The second quote above is the goal. To continually discover my world - to see it as truthfully as possible - as cleanly, clearly and honestly as I can, and to recognize those blind spots that I have that prevent me from always being clear, and then to live in each day, each moment, each second with the fullest of intention and intensity. Feeling safe that where I am is where I belong right now, and that no matter what tomorrow or the future holds, I know two things will always be true. First, that I will not be 10 years from now who I am today. Second, that those things that truly make me me will never change their true nature, only their form. A lot of the journey is figuring out what they are.

Why is this important to leader development systems? Because the system itself is charged with developing people into leaders. The start point is one person at a particular point in time. The system is also generally designed to meet the needs of an organization at a particular point in time. If you see those as fixed points, then sooner or later you will lose. The system becomes too big to deal with rapid change, and the person finds they cannot adapt as well as they need to in order to keep up. The system says to the person, "Here is what we need you to become today." The person then meets that need. Neither side really looking at the fact that there is no stagnation to time. Each moment demands it's own recognition and then it passes and the next one appears. You cannot build a structured system in a dynamic environment.

Or can you? What if the entire system was designed around the person? What if the purpose of all Army leader development systems was to help you see yourself authentically at each step along your career.

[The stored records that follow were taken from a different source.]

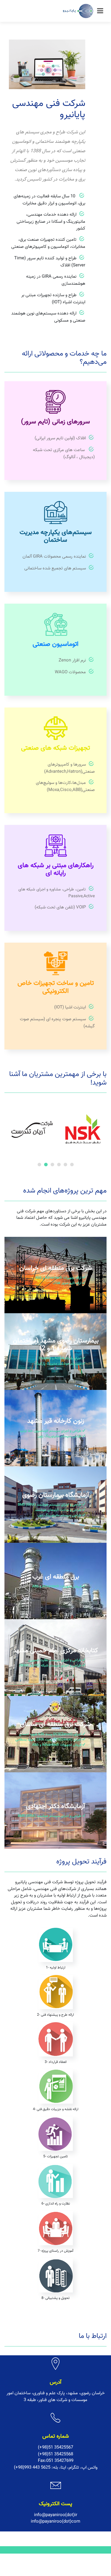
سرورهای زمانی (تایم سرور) (55, 422)
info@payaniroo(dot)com (55, 2521)
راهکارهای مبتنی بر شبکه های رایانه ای (56, 869)
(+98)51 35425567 (55, 2447)
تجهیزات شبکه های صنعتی (55, 748)
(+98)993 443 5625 (32, 2467)
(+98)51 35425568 (55, 2454)
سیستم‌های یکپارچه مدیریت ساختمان (56, 536)
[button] (39, 1164)
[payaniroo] (79, 12)
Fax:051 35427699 (55, 2460)
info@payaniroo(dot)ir (55, 2515)
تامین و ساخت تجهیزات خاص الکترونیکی (55, 987)
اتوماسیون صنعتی (55, 644)
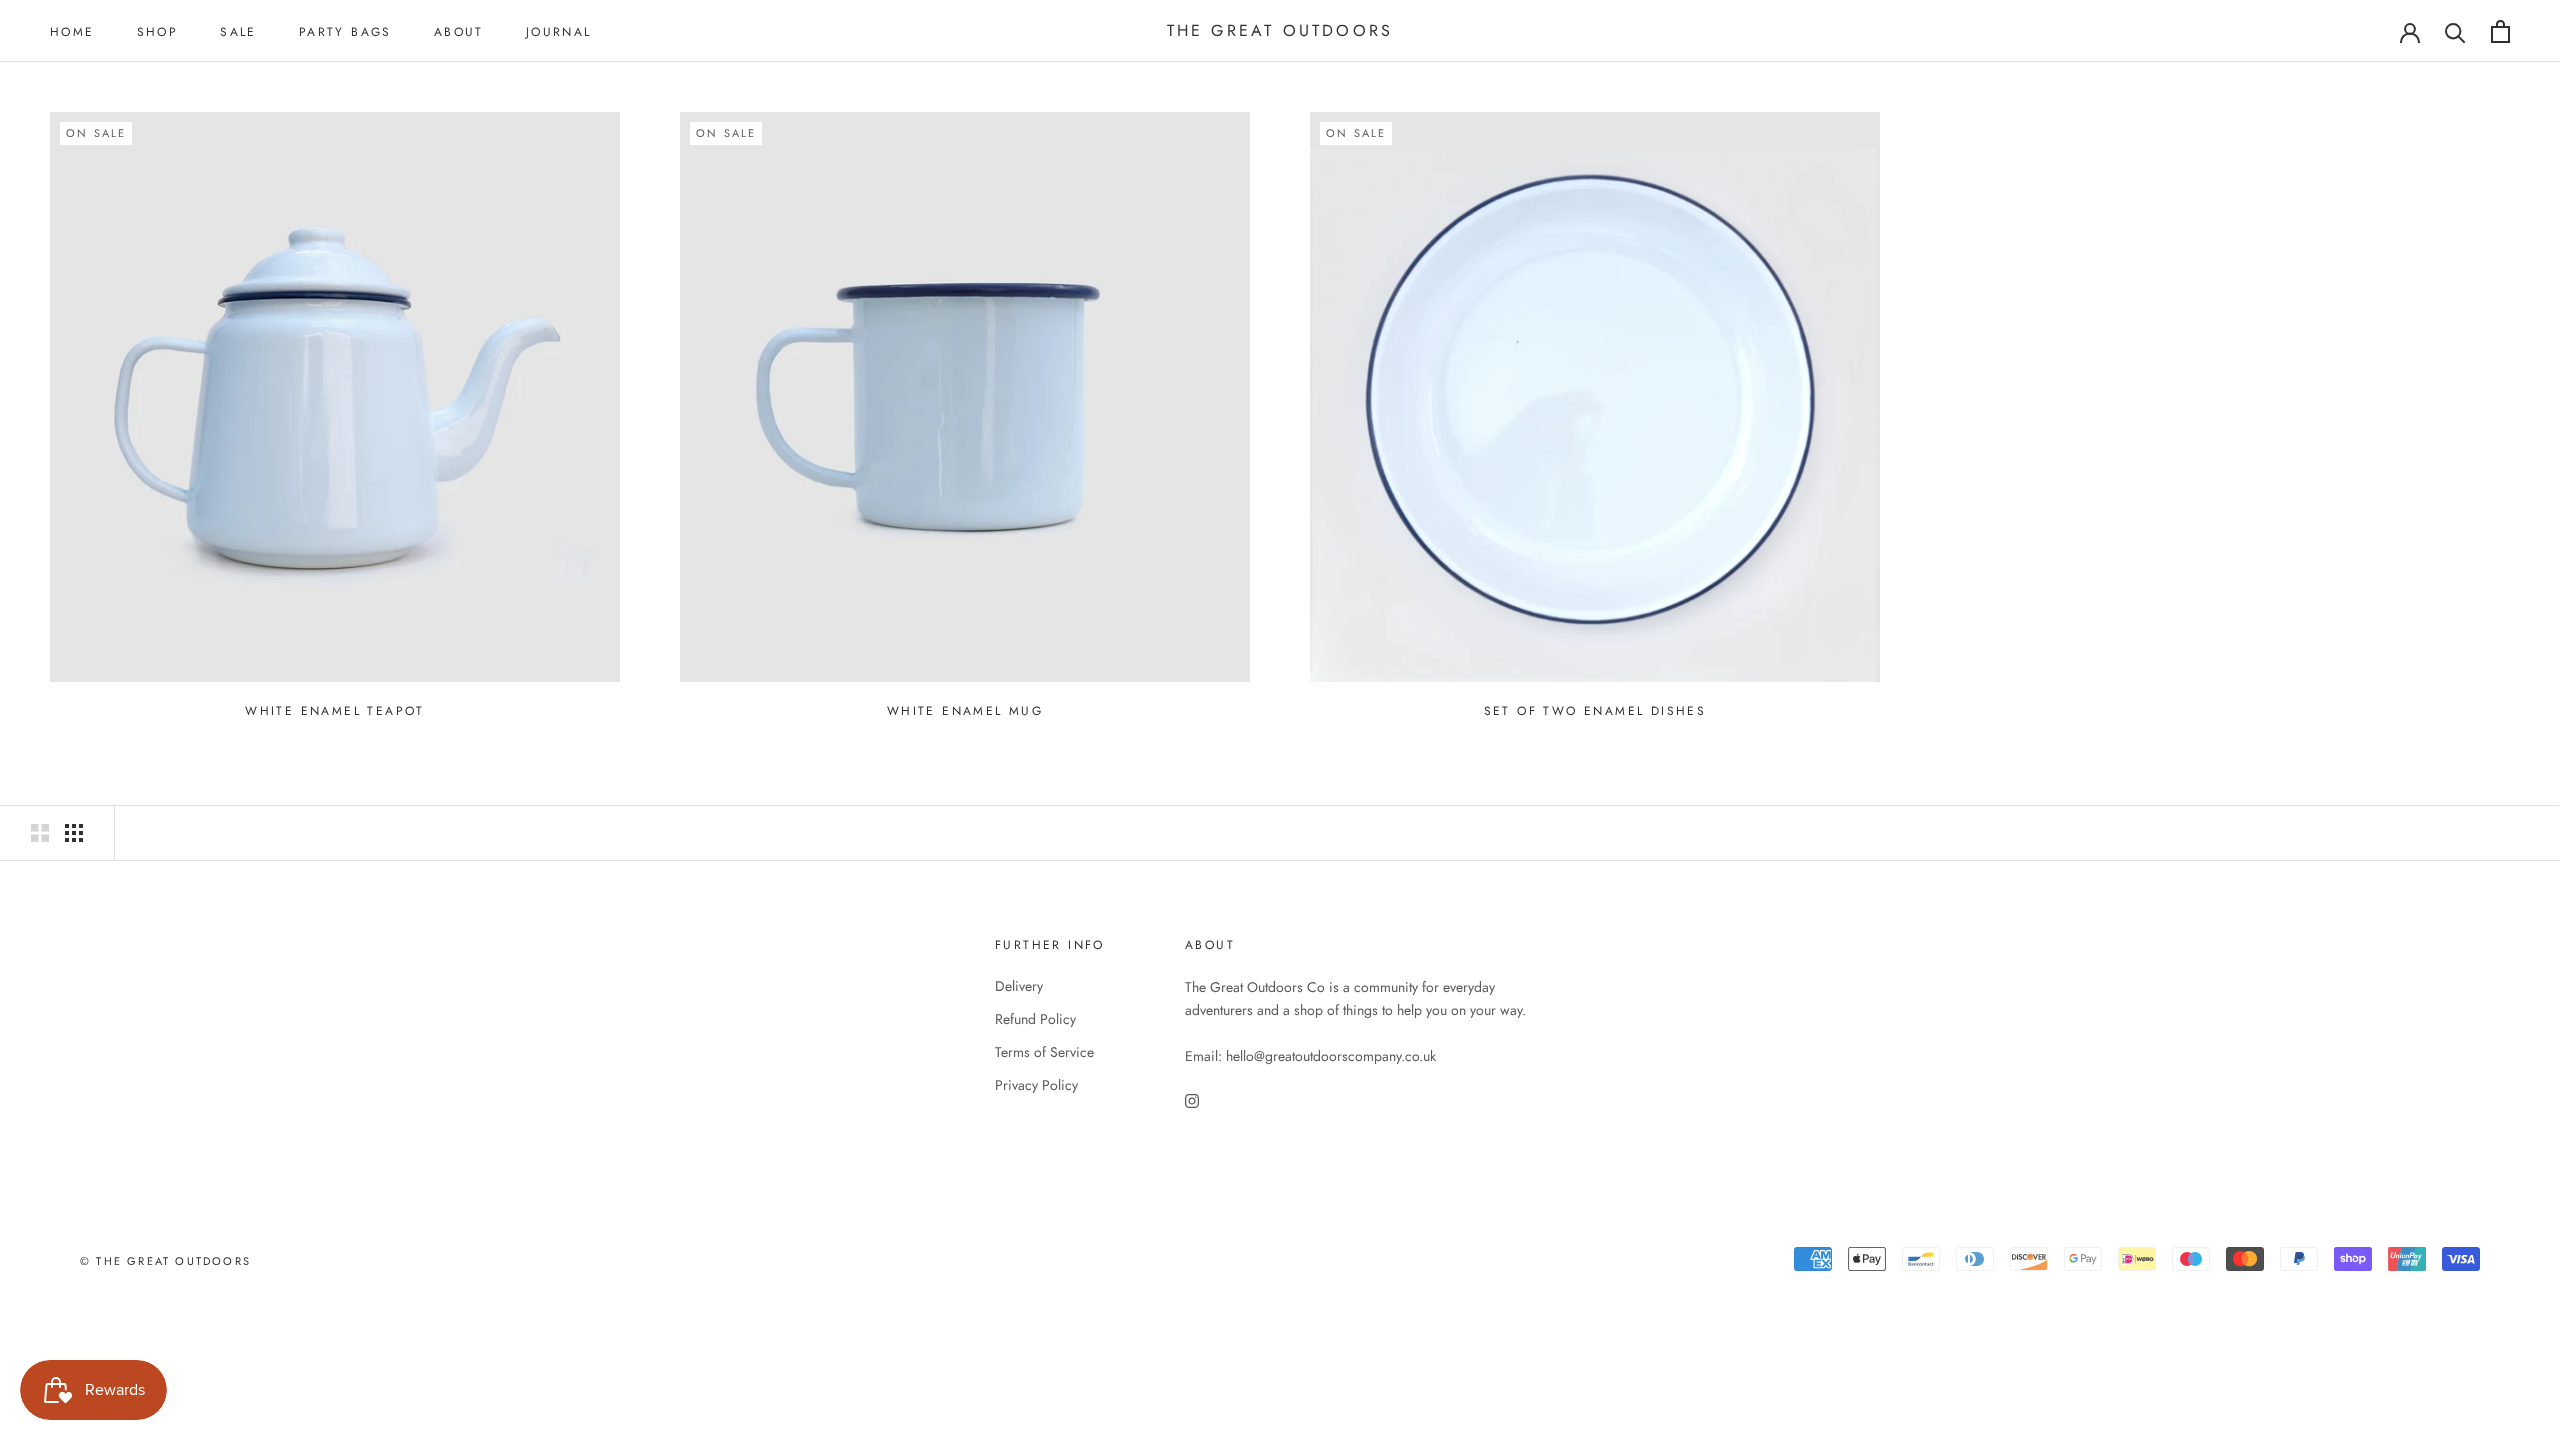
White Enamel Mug (965, 711)
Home (72, 32)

What if, instead of teaching management steps in what we call our leadership schools, we started the young leader down a road of personal discovery and development? What if instead of forcing me into the system, we developed a system designed to enhance me? We do this in other places, why not the Army? Why shouldn't self-awareness, self-recognition and self-regulation be the endstate of leader development? Why shouldn't we, or couldn't we really give people an understanding of dynamic change? We tell people in our manuals that they need to develop self-awareness as a leader tool, but we never really spend any time doing it. It's about time that we really focus leader development away from rigid systems and focus it only on the enhancement of the person. The Army is a huge organization, it has a place in it for each of us. Why not create a system that helps us find that place and then contribute back from there?

My life and my career are intimately connected. My journey on these pages is representative of how I got to this point both personally and professionally. The road ahead fills me with hope. As I become more authentic and true to myself, so does my capacity to lead authentically and truthfully.
I have taken the first steps on a long journey. The goal is to discover my world and then live in it with all of my heart. I have started. Now I must go all the way. There is one final quote from Buddha that struck me that I think is valuable here:

"It is better to travel well than to arrive."

As always, your thoughts and comments are welcome.